Records from a data source:
= Beginning of Section =

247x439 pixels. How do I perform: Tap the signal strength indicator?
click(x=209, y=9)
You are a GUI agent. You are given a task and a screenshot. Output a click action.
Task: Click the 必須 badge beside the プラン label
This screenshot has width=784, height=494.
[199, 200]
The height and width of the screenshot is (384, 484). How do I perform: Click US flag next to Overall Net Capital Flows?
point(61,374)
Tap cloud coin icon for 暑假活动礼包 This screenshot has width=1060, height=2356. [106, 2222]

= End of Section =
= Beginning of Section =

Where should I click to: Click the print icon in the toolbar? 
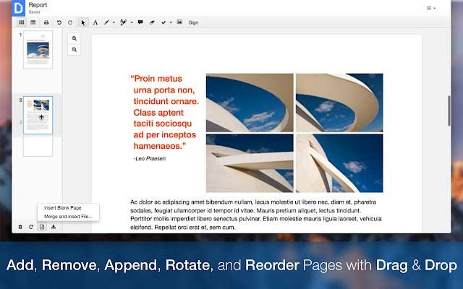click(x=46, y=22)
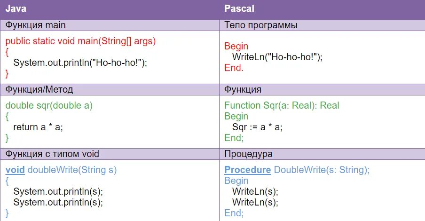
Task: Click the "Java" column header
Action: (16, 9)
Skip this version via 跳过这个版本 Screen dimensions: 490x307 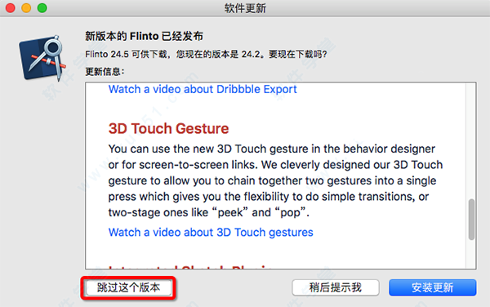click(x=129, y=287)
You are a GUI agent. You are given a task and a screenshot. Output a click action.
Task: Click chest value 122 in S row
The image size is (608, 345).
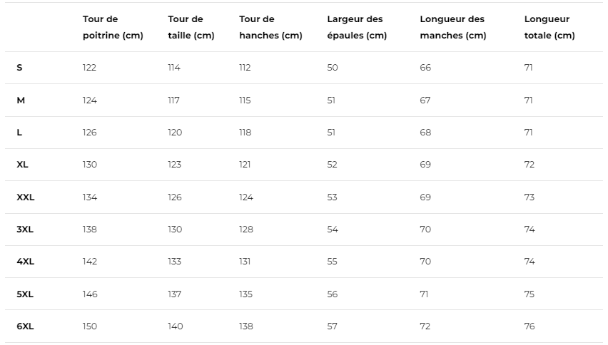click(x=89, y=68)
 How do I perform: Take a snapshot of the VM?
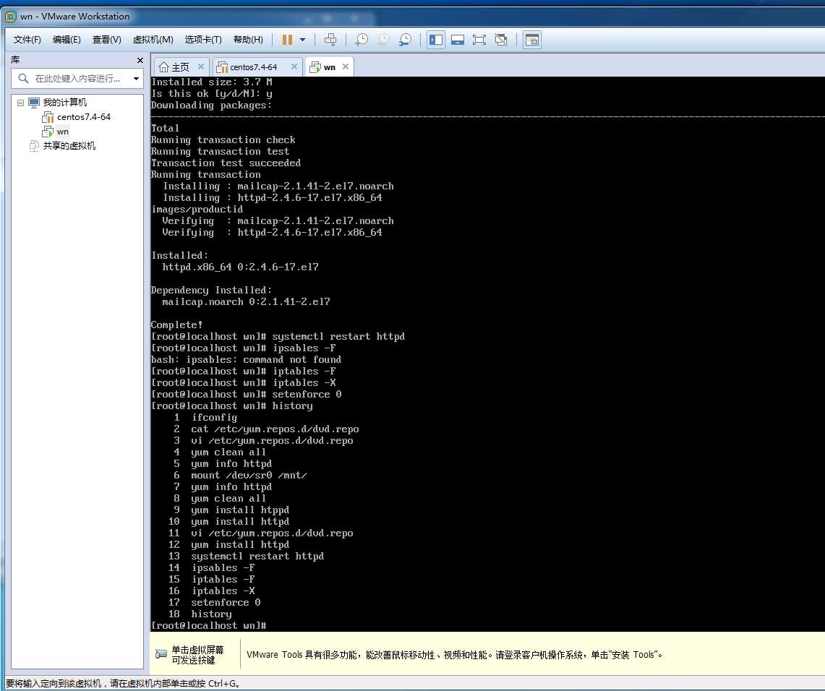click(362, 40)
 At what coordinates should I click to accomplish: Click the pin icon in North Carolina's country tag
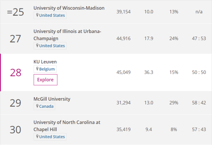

= End of Section =

(TASK GOAL) Using the entries above, give back exactly the line containing "This screenshot has width=784, height=494.", the line containing "Tap cloud coin", and every line between them, and nothing else.

(EXERCISE RESPONSE)
This screenshot has width=784, height=494.
[199, 200]
The height and width of the screenshot is (384, 484). How do I perform: Click US flag next to Overall Net Capital Flows?
point(61,374)
Tap cloud coin icon for 暑假活动礼包 This screenshot has width=1060, height=2356. [106, 2222]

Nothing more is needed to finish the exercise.